東日本大震災による物資不足、さらに連日流れてくる福島第一原発関連の気味の悪いニュース・・・。皆から心配されながら、恐る恐る上京した。
震災の影響は、3ヵ月を迎えようとしている今でも所々に見られる。とにかく街が暗い。今はやりの節電で、24時間付けっぱなしだった企業広告のネオンは真っ暗だし、コンビニや飲食店の看板もほぼ消灯。特に、地下鉄のエスカレーターが止まっており、階段の上り下りを強いられるのはつらい。
自分なりに、自宅でも節電に努めている。

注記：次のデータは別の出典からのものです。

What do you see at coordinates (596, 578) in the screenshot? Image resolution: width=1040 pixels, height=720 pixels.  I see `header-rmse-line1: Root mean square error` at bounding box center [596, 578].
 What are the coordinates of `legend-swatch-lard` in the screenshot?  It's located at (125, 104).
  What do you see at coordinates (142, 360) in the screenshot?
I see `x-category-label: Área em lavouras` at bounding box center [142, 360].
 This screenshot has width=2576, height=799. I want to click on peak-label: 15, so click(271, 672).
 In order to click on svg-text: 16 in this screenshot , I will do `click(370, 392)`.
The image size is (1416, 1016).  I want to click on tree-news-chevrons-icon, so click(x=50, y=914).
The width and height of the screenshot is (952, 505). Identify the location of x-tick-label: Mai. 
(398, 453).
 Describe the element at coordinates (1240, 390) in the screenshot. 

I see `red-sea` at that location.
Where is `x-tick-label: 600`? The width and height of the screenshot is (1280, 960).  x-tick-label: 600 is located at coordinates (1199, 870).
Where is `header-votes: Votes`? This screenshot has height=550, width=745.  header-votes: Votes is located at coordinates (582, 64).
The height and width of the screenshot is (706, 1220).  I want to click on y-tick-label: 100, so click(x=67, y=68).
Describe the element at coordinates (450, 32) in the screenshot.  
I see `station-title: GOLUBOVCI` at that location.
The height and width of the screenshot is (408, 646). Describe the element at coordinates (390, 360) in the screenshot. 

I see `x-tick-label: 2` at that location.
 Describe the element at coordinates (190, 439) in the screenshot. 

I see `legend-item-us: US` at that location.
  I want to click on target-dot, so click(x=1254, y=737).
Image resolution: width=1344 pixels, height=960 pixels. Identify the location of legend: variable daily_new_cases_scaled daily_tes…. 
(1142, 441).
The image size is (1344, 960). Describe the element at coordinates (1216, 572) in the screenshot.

「テレビは主電源を切る」「使っていない電化製品はコンセントを抜いておく」「冷蔵庫の開閉は最小限に」などなど。これまでテレビを付けっぱなしにしながら寝たり、クーラーを最低温度でガンガン使用したり、節電とはまるで無縁の生活だった。我ながら、「ECO」に目覚めてきたのかなと感じている。
梅雨が明けるといよいよ夏本番。計画停電の影もまだちらついている。果たして涼しい夏を迎えられるのだろうか?